### Job:
Please print, without changes, the lines of the records below from the line containing "Where should I click to: Switch" through the end of the records.

* START Task material *

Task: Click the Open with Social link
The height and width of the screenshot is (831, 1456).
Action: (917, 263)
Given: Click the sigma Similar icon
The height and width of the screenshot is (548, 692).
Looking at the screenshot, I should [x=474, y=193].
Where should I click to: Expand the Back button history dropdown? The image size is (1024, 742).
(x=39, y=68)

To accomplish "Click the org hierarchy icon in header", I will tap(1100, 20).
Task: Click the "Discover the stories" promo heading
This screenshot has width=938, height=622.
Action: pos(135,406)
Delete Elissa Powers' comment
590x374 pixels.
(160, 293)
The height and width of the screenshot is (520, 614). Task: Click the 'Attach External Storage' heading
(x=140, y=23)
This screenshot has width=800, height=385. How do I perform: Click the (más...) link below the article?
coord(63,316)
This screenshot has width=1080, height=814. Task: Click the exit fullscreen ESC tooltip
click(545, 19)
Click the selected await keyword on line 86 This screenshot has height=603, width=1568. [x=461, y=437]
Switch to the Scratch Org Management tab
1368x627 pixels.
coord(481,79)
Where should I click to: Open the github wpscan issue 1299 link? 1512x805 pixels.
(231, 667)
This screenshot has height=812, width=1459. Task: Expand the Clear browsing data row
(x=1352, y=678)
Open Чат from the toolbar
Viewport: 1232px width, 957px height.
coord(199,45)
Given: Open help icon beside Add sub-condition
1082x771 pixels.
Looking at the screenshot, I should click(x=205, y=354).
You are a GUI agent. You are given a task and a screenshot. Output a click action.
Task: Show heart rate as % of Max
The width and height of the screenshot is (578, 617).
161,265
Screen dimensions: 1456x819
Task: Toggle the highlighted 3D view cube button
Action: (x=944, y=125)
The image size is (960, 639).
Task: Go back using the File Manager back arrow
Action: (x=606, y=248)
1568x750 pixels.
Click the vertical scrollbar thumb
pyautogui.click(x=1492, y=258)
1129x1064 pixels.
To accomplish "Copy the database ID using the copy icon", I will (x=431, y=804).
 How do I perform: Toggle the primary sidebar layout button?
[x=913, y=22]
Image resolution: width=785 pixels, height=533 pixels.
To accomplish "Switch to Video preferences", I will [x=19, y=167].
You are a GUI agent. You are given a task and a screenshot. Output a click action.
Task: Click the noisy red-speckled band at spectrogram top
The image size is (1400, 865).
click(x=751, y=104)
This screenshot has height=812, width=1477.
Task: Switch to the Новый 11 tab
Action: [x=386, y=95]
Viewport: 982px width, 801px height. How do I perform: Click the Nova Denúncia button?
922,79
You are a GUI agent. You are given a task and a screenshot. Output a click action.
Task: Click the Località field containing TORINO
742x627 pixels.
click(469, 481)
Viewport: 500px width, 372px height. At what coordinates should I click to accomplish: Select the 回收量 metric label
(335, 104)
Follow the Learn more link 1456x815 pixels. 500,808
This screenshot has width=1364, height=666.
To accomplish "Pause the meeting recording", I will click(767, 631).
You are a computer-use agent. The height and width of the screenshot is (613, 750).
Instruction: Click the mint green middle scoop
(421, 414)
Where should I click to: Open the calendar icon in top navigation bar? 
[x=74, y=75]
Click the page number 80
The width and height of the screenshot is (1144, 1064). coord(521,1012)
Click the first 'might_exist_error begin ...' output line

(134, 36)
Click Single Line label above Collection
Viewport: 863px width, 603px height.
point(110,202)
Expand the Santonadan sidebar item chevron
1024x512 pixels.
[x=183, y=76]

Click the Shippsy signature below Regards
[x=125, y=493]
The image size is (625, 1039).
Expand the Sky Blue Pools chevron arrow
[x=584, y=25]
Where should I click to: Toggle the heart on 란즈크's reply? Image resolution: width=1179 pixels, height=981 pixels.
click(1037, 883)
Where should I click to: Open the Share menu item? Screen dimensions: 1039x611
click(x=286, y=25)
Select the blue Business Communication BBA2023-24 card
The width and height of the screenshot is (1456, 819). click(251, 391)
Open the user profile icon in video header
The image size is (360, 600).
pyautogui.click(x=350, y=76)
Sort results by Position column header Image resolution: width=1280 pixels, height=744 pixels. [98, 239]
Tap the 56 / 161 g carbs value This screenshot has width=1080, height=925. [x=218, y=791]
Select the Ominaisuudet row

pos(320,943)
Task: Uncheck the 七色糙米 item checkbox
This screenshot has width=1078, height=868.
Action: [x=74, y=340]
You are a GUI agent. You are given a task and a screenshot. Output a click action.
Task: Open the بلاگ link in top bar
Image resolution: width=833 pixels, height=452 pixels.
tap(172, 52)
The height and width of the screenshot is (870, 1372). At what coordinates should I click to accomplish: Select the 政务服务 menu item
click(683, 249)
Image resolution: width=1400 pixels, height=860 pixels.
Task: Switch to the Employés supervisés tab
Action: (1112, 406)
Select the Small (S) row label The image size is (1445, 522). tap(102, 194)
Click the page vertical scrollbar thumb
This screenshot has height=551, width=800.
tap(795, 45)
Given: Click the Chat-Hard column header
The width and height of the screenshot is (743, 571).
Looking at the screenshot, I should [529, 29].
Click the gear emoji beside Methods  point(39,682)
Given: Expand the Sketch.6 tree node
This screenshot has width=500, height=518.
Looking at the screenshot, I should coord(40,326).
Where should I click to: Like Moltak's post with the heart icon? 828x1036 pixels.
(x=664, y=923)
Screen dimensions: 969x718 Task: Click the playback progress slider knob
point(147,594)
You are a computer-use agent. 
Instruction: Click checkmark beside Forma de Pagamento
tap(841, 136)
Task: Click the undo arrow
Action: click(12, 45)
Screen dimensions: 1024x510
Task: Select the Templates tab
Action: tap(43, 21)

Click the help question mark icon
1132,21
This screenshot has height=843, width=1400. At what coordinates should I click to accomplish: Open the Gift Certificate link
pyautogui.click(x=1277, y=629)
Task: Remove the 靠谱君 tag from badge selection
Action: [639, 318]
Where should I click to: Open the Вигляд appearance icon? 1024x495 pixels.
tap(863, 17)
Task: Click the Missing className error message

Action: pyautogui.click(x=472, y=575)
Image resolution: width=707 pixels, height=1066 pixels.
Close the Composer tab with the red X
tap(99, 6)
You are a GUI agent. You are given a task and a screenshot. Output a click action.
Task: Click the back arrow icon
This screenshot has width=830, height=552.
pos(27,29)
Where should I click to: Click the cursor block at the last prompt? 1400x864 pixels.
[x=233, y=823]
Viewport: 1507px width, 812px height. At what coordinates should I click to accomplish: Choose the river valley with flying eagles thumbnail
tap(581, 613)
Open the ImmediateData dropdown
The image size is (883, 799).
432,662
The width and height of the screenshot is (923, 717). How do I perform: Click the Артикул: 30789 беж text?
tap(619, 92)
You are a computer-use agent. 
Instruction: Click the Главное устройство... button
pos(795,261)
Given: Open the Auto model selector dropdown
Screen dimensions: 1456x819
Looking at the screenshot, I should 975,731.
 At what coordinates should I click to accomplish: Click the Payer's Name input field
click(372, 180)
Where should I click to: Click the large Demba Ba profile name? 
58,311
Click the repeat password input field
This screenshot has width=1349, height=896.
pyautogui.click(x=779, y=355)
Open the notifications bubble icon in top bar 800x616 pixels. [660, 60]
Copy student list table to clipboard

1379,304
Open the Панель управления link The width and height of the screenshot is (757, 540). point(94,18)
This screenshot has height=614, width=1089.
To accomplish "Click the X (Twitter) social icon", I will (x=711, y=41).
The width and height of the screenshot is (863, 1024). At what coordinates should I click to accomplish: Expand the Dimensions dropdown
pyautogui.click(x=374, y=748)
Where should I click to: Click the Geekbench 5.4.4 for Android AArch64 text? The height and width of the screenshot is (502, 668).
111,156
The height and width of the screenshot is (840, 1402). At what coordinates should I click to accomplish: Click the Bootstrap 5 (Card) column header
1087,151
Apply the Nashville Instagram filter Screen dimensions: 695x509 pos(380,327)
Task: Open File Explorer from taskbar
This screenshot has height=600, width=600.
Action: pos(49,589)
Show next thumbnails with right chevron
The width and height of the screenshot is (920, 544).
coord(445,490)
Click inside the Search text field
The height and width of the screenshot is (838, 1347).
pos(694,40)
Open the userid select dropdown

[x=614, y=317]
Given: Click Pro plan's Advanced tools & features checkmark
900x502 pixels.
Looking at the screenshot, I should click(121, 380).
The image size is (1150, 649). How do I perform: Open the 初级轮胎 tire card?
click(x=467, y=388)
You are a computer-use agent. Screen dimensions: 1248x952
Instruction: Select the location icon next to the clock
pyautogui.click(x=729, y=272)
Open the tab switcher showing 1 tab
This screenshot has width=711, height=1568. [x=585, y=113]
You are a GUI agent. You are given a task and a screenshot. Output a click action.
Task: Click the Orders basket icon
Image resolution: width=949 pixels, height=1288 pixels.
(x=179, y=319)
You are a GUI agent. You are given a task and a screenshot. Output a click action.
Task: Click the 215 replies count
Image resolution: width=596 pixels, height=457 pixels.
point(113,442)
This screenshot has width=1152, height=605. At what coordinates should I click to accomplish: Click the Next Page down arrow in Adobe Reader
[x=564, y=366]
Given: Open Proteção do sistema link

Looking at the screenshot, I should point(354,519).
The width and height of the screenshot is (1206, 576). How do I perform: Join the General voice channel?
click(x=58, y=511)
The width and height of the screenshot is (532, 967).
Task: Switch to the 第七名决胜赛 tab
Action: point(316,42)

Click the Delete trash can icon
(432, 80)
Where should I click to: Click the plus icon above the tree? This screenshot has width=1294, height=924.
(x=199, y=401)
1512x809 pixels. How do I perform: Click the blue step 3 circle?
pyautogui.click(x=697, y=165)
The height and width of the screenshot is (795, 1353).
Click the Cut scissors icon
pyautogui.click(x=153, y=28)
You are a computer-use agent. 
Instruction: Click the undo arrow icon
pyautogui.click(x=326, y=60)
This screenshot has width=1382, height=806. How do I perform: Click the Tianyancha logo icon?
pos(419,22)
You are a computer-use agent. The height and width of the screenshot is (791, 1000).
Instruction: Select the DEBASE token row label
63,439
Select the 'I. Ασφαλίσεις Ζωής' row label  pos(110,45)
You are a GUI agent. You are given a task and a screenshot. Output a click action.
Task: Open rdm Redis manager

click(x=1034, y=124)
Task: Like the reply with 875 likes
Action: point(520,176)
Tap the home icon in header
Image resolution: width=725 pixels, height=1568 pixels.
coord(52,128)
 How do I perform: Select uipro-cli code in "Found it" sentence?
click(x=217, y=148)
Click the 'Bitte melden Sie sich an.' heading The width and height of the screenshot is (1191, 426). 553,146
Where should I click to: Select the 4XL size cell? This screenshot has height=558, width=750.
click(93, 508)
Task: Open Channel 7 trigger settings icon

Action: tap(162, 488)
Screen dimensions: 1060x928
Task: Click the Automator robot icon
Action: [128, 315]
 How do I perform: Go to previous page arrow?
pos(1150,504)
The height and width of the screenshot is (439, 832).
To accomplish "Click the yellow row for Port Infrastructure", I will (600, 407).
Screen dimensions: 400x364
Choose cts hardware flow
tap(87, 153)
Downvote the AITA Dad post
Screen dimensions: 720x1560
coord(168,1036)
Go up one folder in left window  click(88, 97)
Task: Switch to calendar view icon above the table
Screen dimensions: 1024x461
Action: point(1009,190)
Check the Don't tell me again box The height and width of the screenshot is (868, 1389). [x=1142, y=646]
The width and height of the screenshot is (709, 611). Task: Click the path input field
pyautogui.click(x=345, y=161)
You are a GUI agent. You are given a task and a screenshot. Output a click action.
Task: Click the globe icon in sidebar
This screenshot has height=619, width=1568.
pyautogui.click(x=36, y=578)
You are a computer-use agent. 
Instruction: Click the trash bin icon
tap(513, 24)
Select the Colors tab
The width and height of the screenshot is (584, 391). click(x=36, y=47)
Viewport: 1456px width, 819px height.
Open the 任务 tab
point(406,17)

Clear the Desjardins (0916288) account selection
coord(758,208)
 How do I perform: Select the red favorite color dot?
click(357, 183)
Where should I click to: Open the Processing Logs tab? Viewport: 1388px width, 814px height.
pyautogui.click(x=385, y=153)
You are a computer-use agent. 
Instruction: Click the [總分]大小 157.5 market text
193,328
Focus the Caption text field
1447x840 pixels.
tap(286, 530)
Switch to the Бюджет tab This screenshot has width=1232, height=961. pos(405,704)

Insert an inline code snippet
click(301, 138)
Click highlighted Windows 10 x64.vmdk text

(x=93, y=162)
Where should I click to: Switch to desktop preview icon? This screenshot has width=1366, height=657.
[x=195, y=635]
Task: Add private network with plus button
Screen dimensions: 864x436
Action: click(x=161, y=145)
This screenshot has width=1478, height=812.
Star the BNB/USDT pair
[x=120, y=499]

* END Task material *

### Answer to the task:
Where should I click to: Switch to desktop preview icon? This screenshot has width=1366, height=657.
[x=195, y=635]
Task: Add private network with plus button
Screen dimensions: 864x436
Action: click(x=161, y=145)
This screenshot has width=1478, height=812.
Star the BNB/USDT pair
[x=120, y=499]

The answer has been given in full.